Field-based estimation of cation exchange capacity using induced polarization methods

This study investigates the potential of field-based induced polarization (IP) methods to provide in-situ estimates of soil cation exchange capacity (CEC). CEC influences the fate of nutrients and pollutants in the subsurface. However, estimates of CEC require sampling and laboratory analysis, which can be costly, especially at large scales. Induced polarization (IP) methods offer an alternative approach for CEC estimation. The sensitivity of IP measurements to the surface properties of geological materials ought to make them more appropriate than DC resistivity and electromagnetic induction methods, that are sensitive to bulk electrical properties. Such abilities of IP are well demonstrated in the laboratory; however, applications are lacking at field scales. In this work, the ability of field-based IP to characterize the CEC of floodplain soils is assessed by implementing a methodology that allows for direct comparison between IP and soil parameters. In one field, soil polarization and CEC exhibited the expected positive correlation; but multi-frequency measurements showed no clear advantage over single-frequency measurements.
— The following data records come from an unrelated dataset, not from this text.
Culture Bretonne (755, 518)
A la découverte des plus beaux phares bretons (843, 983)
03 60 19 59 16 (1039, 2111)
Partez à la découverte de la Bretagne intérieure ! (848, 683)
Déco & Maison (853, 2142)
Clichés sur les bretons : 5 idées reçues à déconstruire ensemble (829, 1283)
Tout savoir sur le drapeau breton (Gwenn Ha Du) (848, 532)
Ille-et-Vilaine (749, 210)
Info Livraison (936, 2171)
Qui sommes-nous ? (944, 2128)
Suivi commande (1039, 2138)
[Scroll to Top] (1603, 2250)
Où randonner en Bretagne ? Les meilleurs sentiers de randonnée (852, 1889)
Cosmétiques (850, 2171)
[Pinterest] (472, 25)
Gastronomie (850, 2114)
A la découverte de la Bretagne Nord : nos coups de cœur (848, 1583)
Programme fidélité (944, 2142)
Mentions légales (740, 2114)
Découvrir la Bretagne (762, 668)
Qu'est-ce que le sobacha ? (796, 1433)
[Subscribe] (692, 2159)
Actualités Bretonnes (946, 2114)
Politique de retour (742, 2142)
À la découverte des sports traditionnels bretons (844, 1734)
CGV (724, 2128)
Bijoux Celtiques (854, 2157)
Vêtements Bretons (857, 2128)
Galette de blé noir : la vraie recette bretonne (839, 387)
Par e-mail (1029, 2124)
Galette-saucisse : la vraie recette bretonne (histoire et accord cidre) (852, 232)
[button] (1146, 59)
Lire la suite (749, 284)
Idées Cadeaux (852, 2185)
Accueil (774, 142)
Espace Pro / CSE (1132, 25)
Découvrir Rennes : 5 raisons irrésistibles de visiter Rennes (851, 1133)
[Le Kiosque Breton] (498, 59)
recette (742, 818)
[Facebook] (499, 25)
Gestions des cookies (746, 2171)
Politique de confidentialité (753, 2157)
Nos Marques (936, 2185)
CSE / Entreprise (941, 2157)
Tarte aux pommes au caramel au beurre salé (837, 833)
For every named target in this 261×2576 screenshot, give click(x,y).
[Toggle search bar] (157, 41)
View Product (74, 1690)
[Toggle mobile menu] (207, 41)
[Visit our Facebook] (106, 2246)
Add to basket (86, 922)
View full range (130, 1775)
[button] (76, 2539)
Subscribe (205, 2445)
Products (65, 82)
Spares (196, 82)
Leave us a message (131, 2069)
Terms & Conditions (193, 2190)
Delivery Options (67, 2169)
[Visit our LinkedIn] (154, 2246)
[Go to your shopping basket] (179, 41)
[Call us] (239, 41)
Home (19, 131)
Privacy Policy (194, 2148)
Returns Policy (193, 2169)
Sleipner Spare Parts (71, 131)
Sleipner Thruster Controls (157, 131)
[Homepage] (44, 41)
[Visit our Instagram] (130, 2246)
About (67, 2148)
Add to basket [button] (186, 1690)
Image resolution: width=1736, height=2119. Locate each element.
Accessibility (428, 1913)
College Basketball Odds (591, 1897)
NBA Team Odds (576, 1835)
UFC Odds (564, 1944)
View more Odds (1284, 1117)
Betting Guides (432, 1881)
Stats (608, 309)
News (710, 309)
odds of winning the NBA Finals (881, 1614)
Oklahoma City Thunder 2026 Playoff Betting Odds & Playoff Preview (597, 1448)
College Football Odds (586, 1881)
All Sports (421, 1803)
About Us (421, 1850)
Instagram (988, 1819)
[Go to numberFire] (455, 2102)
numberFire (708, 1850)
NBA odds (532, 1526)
In another field, coarser soils (with low CEC) exhibited a high polarization. These coarser soils were characterized by anomalous magnetic susceptibility values, and hence the polarization was attributed to the presence of magnetic minerals. Although better than order-of-magnitude estimates of CEC were possible in soils without substantial magnetic minerals, better characterization of porosity, saturation, cementation and saturation exponents, and pore fluid conductivity would improve predictions. However, the measurement of these parameters would require similar efforts as direct CEC measurements. This study contributes to bridging the gap between laboratory-derived relationships and their applicability in field applications. Overall, this work provides valuable insight for future studies seeking to understand polarization mechanisms in soils at the field scale.